Boudjedra ist wieder da. Er ist gekommen, um uns die Leviten zu lesen. Uns Europäern. Oder ganz einfach dem Westen, der bekanntlich an allem schuld ist. So erfahren wir wieder einmal, diesmal aus der NZZ, dass es , wo es zur Gewalt kommt, nicht wegen des Islam ist oder wegen des Islamismus, wie der höfliche Europäer zu betonen pflegt, sondern wegen der Ungerechtigkeit. Als sei moralisches Verhalten ein Ausdruck von Geldzählen oder sonstigem Feilschen. Als würde Armut zwangsläufig die Sitten zur Disposition stellen.
Der algerische Schriftsteller analysiert messerscharf: „Die schwärende Wunde aber, aus der sich der Fanatismus junger Islamisten vor allem nährt, ist die Unterdrückung der Palästinenser durch Israel.“ Irgendwie kommt uns das bekannt vor. Und das nicht von ungefähr. Rachid Boudjedra ist in der Sache unermüdlich unterwegs.
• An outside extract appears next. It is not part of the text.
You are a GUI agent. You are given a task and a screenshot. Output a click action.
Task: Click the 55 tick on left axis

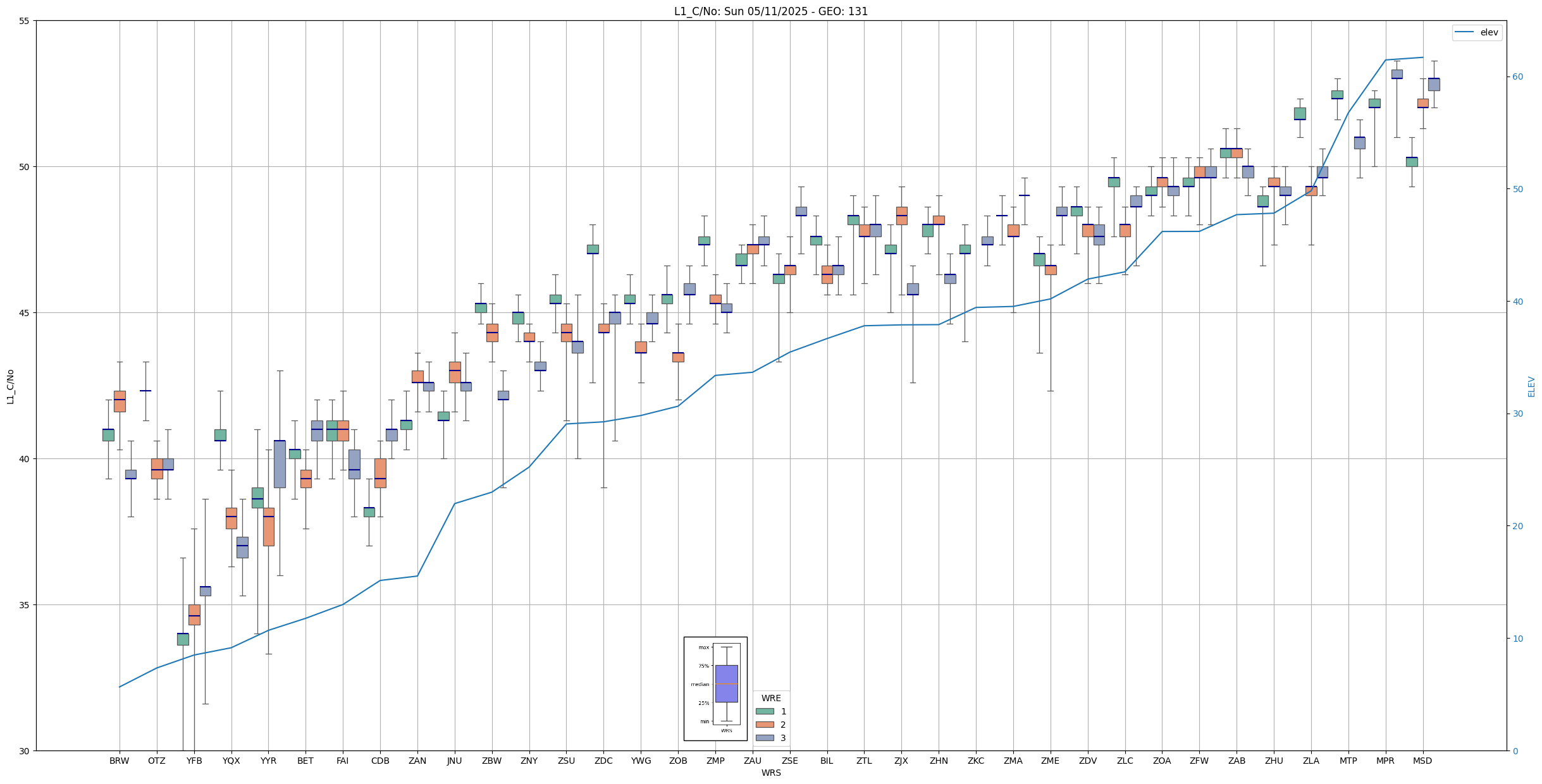coord(25,21)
Er ist ein wahrer Champion der Anklage des Westens.
1988, vor ziemlich genau 20 Jahren, gab es in Berlin ein Schriftstellertreffen zum Thema: „Ein Traum von Europa“. Unter den Rednern befand sich auch Boudjedra. Auch damals belehrte er uns schon. „Ein Traum von Europa“, so Boudjedra in der Kongresshalle, „ist heute gleichbedeutend mit einem Alptraum für den Rest der verschuldeten, ausgehungerten, geknebelten, prostituierten, durch innere und äußere Kriege in Brand gesteckten Welt (Kriege, die in London, Paris, Bonn etc. entworfen und manipuliert werden.“ Spätestens bei der Nennung von Bonn büßte die Suada jede Ernsthaftigkeit ein.
Seit zwanzig Jahren profiliert sich da einer mit einem angeblich großen, in Wirklichkeit aber bloß bequemen Thema. Es geht um die Entlastung der sogenannten Dritten Welt von der Eigenverantwortung, aber auch um die Verwandlung des politischen Engagements in Rhetorik. Die Dauerbezichtigung des Westens ist längst zum Beruf geworden. Was diese Schriftsteller behaupten ist in ihren Herkunftsländern unerheblich, es sei denn die jeweiligen korrupten und inkompetenten Eliten bedienen sich der Sprüche, um die eigene Bevölkerung zu manipulieren.
Meistens aber sind diese Verbalattacken gar nicht für die Medien der Heimatländer gedacht, sie meinen vielmehr die europäische Öffentlichkeit, in der sich diese Schriftsteller mit Vorliebe als Wortführer der leidenden Dritten Welt zu etablieren wissen. Die Anklage wird so zum Profil. Viele von ihnen leben auf Dauer im Westen, zumindest aber von den Einnahmen des westlichen Buchmarktes. So bezahlt die westliche Welt nicht nur die an sie gerichteten Vorwürfe, sie bezahlt auch die Manipulation der Bevölkerung in den jeweiligen Ländern und hilft damit die unhaltbaren Zustände dort zu verewigen. Und das nicht, weil wir etwas davon hätten, sondern weil wir immer wieder auf die selbstgerechten Attacken unserer literarisch begabten Ankläger hereinfallen.